◆ **TEXT EXTRACT**

- Conference: Rocky Mountain Conference
- Record: 5–1–1 (4–1–1 RMC)
- Head coach: Myron E. Witham (10th season);
- Captain: Bill Smith
- Home stadium: Colorado Stadium

= 1929 Colorado Silver and Gold football team =

American college football season

The 1929 Colorado Silver and Gold football team was an American football team that represented the University of Colorado as a member of the Rocky Mountain Conference (RMC) during the 1929 college football season. Led by tenth-year head coach Myron E. Witham, Colorado compiled an overall record of 5–1–1 with a mark of 4–1–1 in conference play, tying for second place in the RMC.

◆ **DIRECTIONS FOR THIS TASK**
In the 1929 Colorado football summary, explain why the team's overall record (5–1–1) differs from its Rocky Mountain Conference record (4–1–1).

◆ **ITEMS**
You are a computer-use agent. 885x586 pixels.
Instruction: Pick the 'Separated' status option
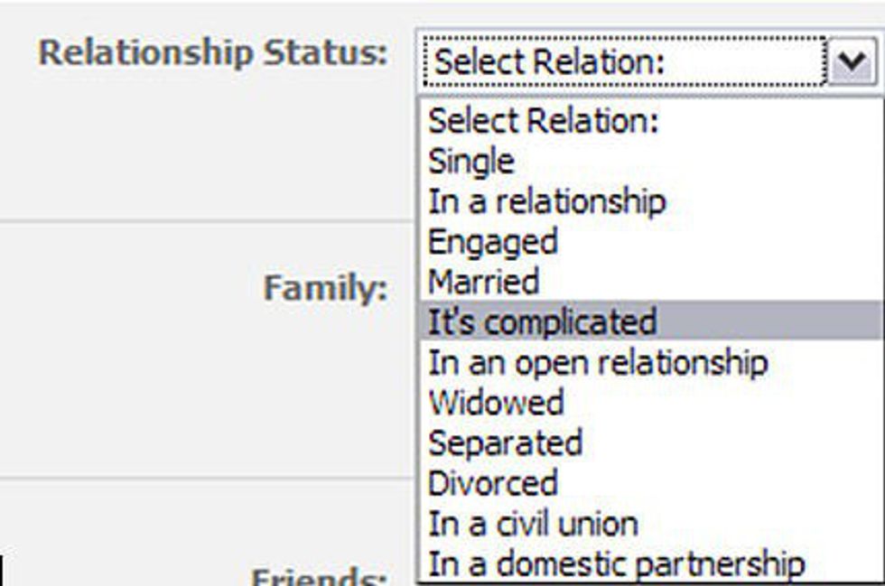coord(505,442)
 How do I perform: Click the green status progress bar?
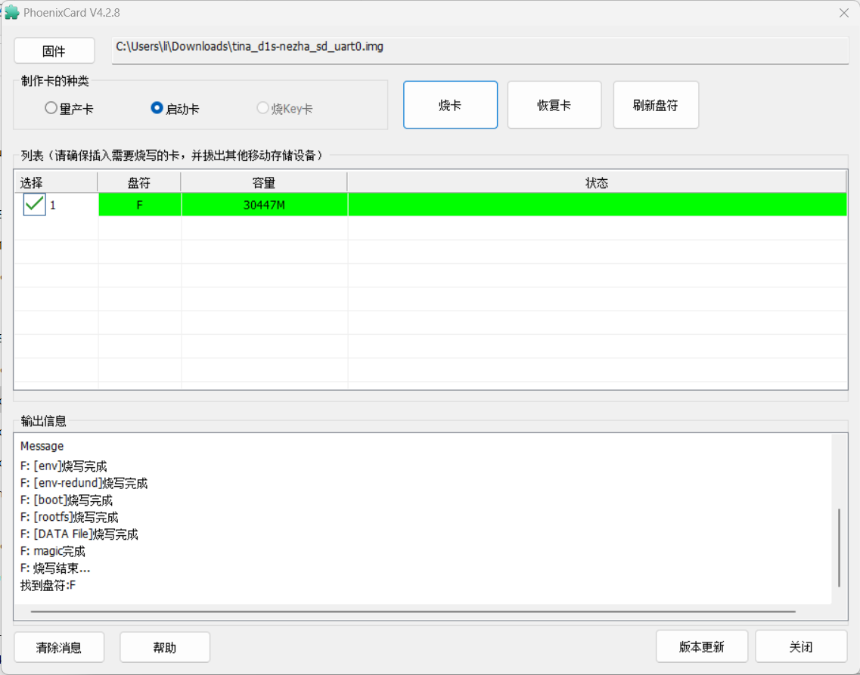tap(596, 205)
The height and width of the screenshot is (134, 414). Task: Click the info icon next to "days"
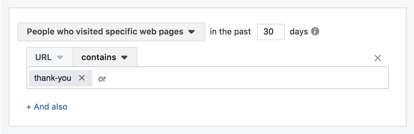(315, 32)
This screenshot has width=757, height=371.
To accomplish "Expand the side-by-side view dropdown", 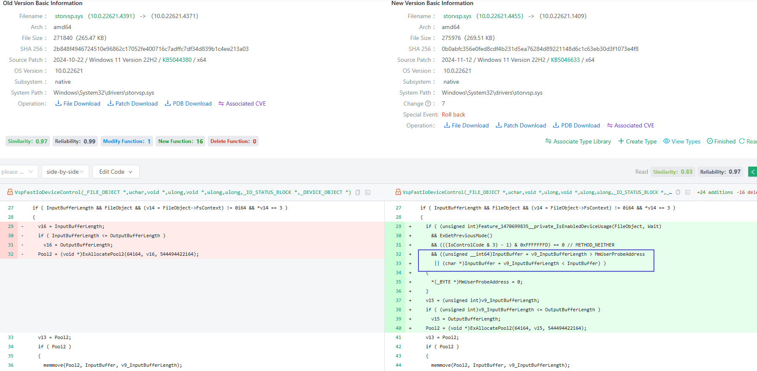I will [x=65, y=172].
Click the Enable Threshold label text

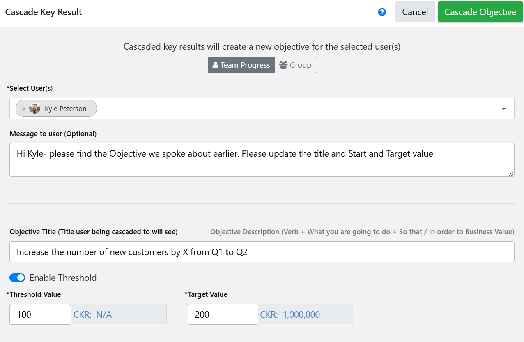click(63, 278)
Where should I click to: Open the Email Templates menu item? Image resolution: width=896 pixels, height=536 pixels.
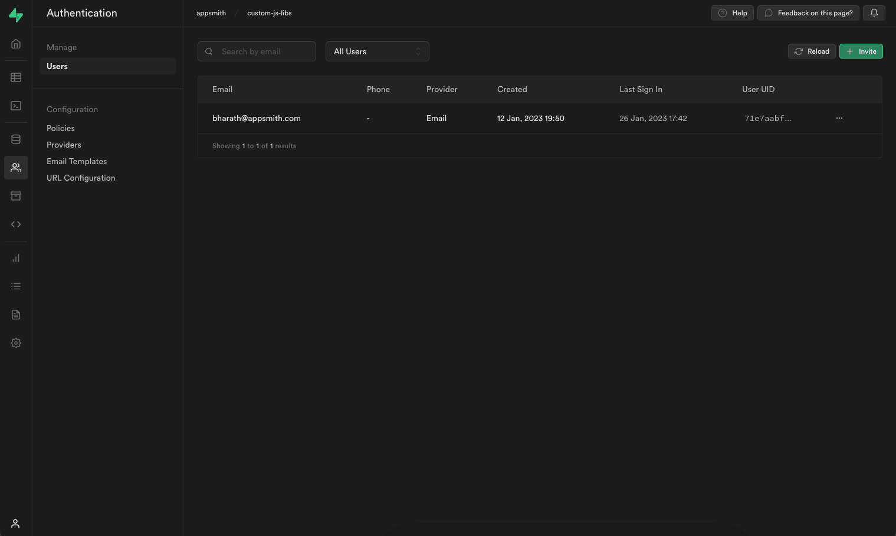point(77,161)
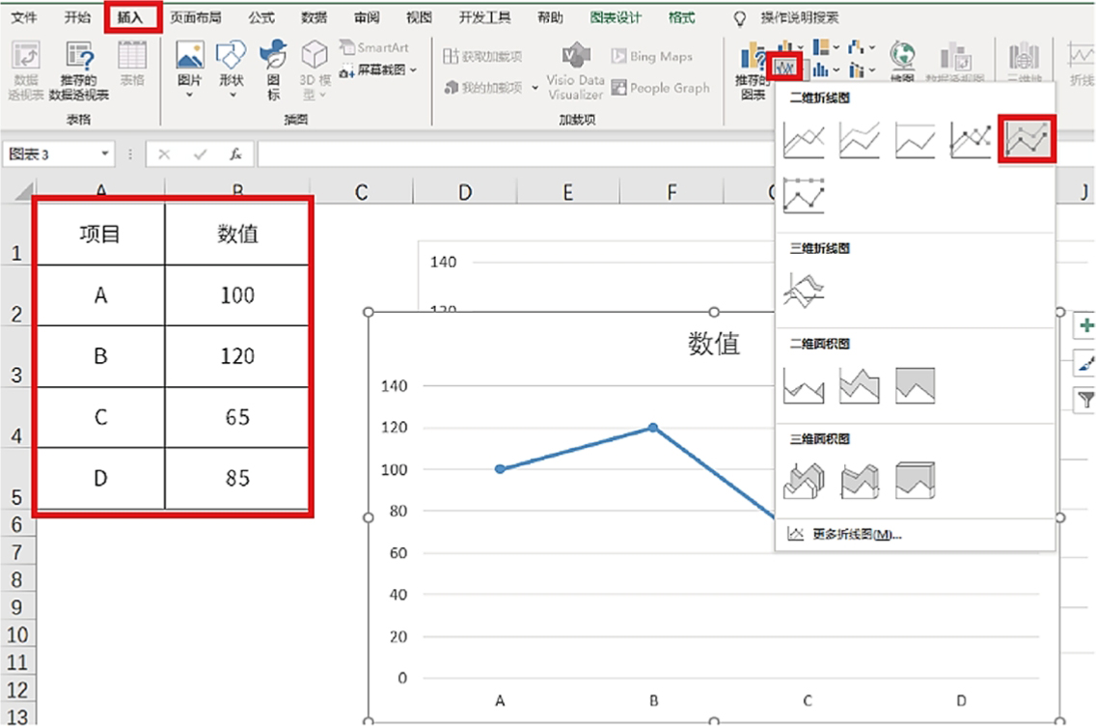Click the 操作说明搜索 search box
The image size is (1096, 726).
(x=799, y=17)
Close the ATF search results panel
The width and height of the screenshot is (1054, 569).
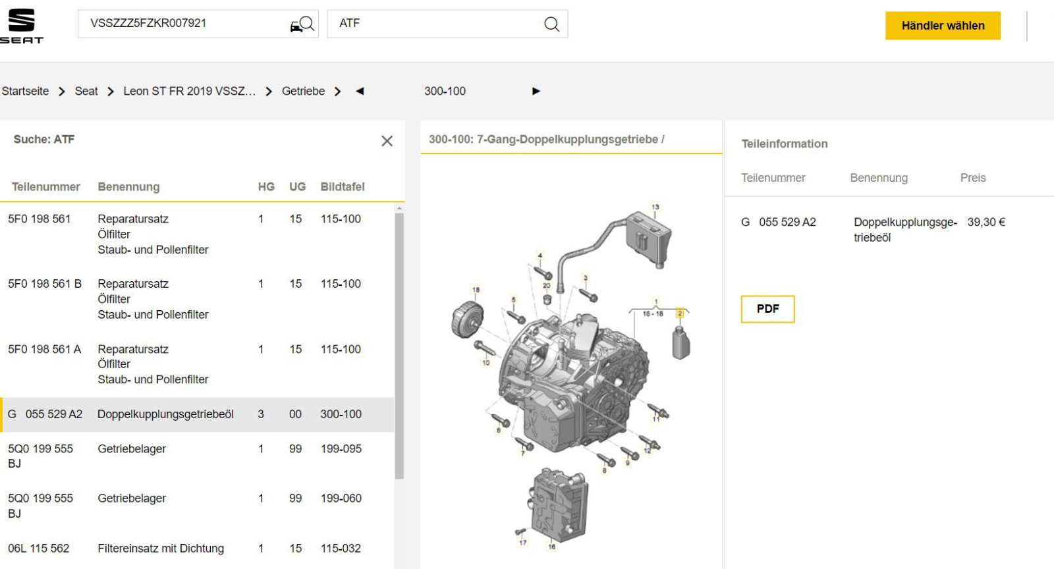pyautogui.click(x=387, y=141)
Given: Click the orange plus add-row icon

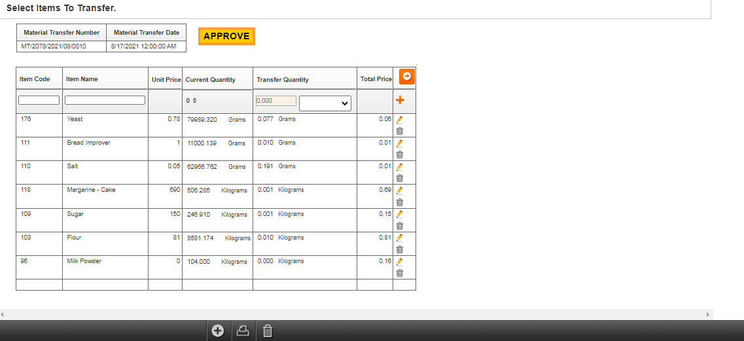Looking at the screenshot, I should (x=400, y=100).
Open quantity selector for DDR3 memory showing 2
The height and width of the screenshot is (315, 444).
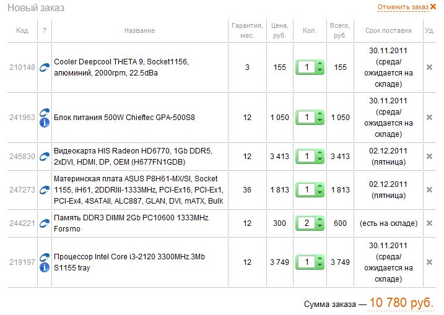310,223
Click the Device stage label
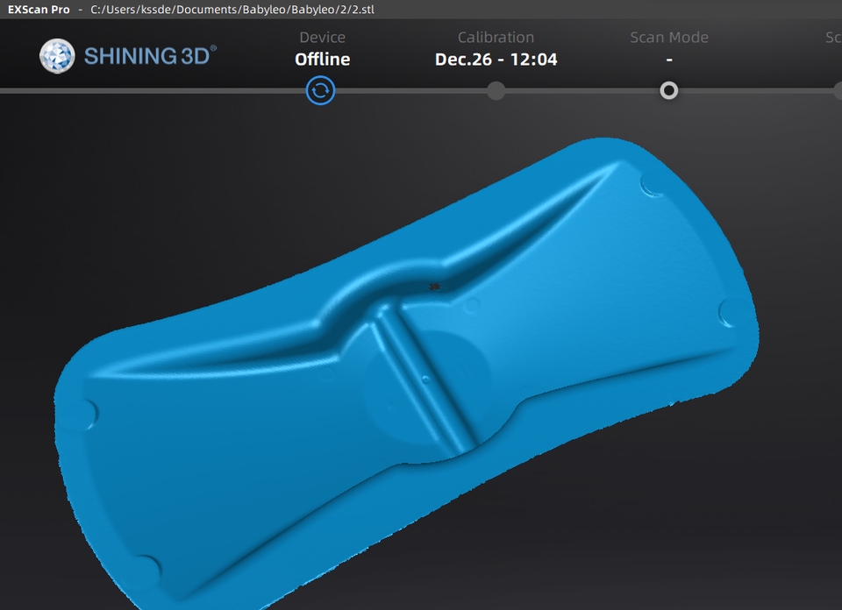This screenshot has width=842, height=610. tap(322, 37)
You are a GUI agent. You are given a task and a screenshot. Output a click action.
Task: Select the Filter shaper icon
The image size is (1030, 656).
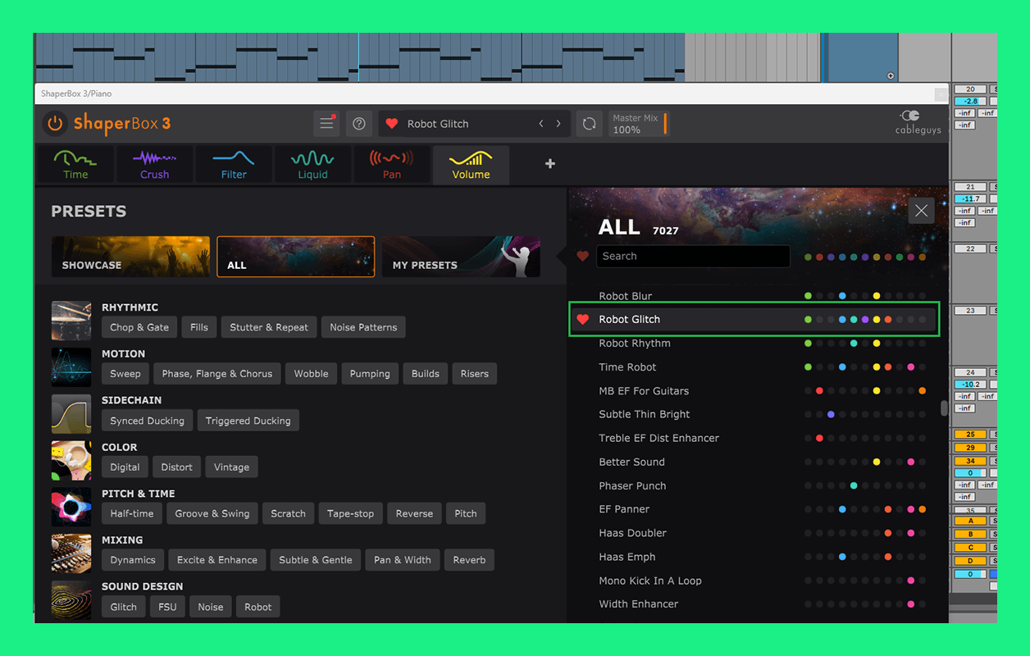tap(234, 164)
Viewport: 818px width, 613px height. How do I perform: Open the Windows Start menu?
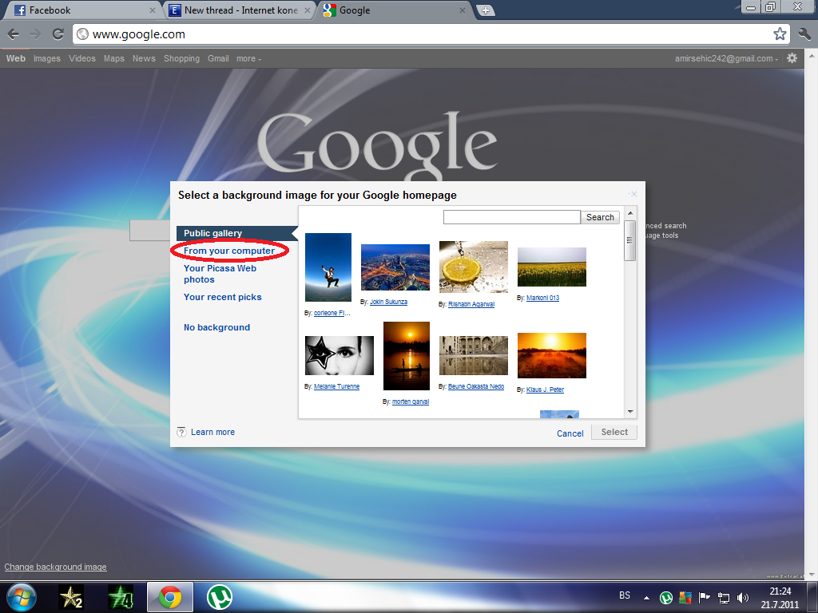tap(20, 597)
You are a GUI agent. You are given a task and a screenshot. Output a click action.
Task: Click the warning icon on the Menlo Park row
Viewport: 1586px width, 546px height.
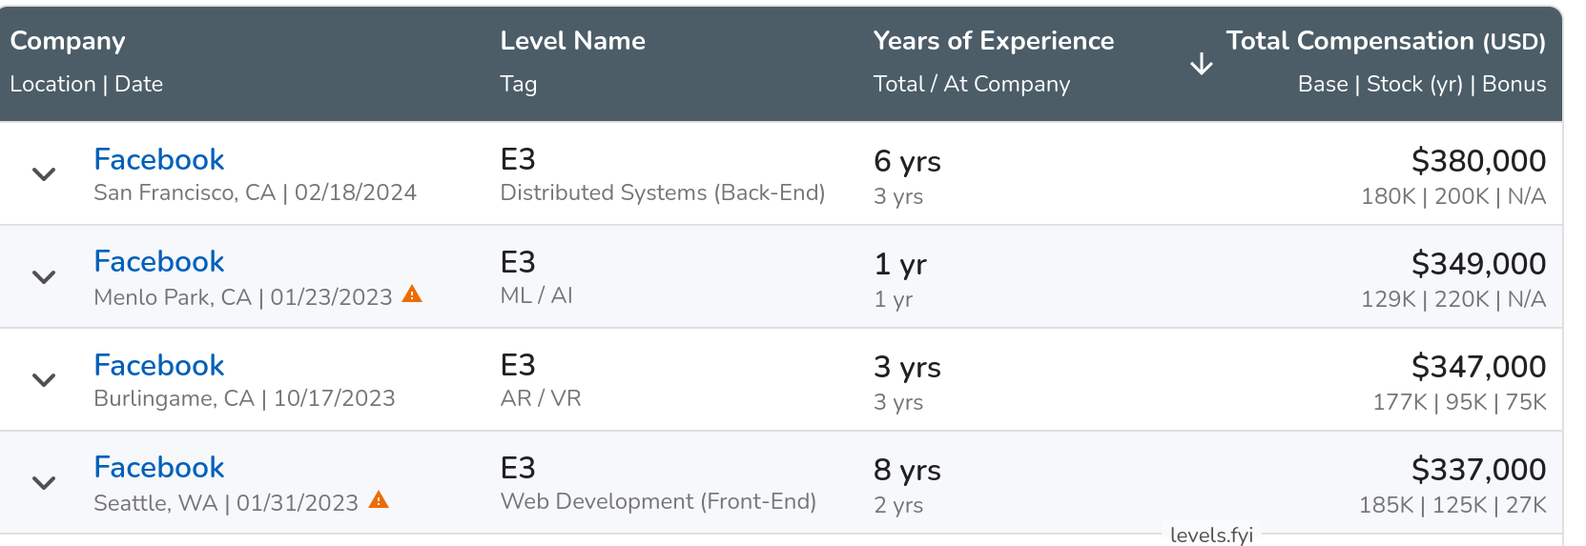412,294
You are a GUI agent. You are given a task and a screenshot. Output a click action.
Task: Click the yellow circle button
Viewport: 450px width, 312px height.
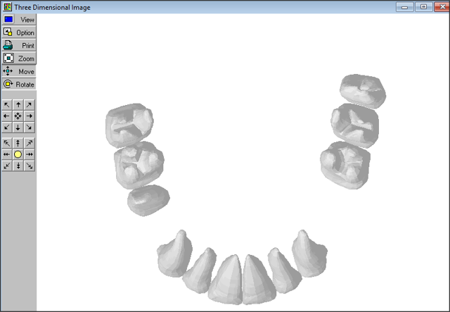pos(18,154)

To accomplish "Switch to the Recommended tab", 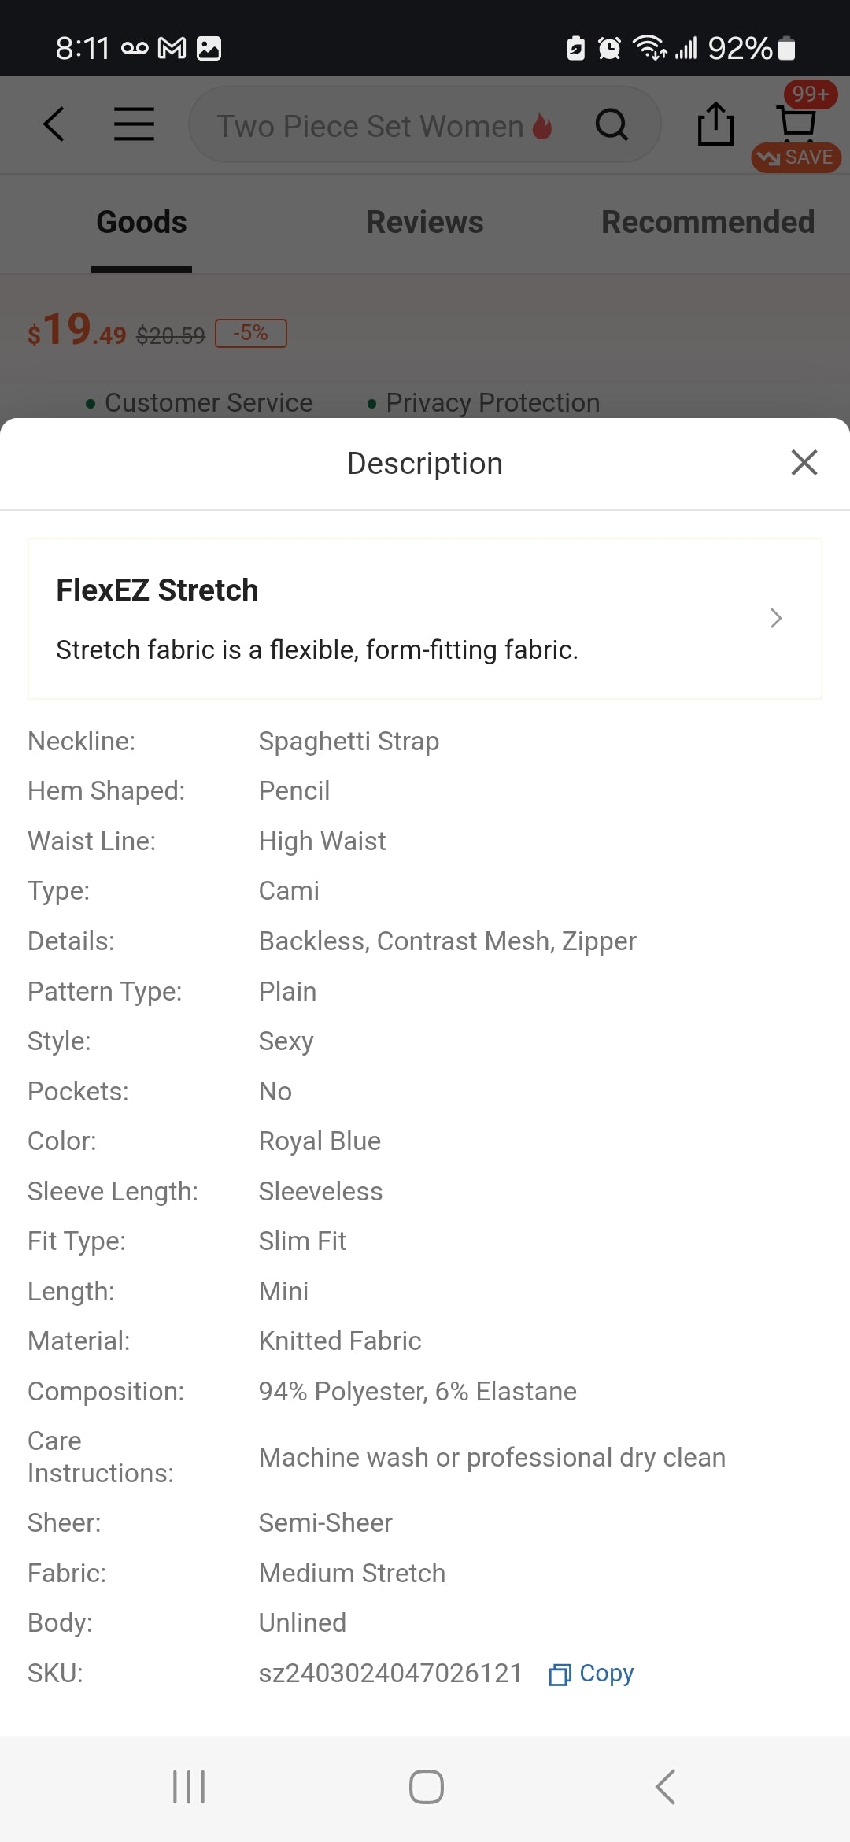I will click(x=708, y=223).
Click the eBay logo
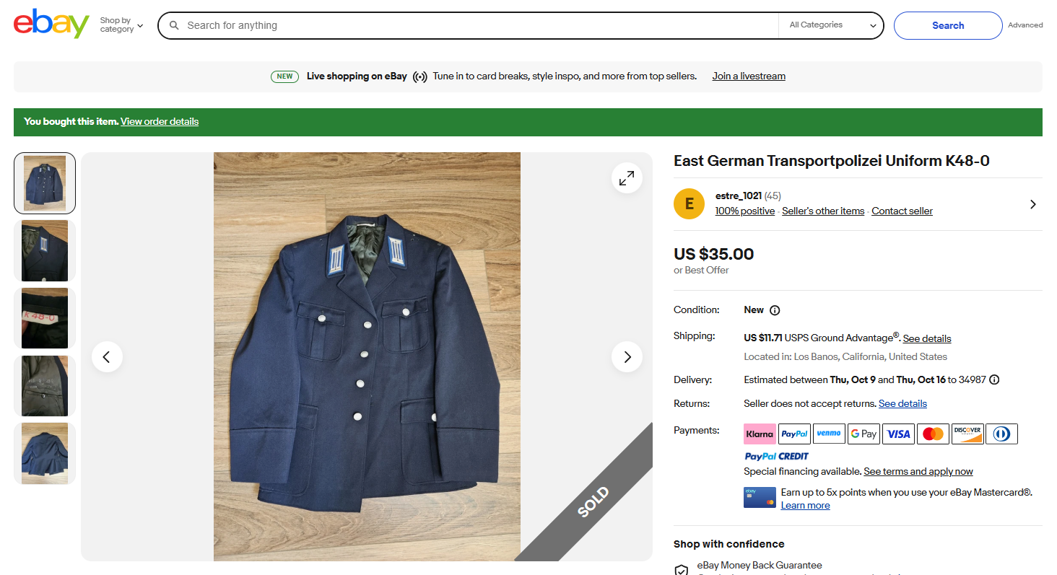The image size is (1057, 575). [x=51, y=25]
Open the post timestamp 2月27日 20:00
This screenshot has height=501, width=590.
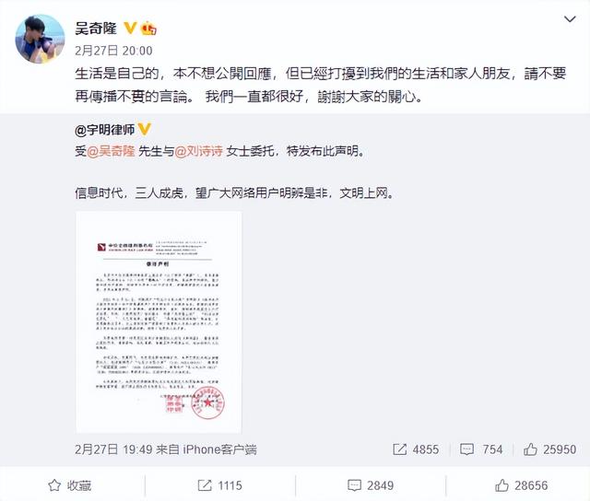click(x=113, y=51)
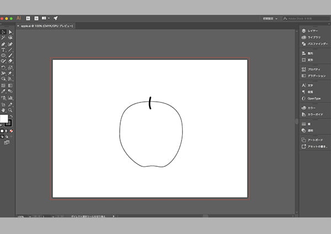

◆ **RESPONSE TO THE EXERCISE**
The overall record counts all games of the 1929 season, while the 4–1–1 mark counts only conference play. The only difference is one extra win, so one of Colorado's five wins came in a game outside the conference.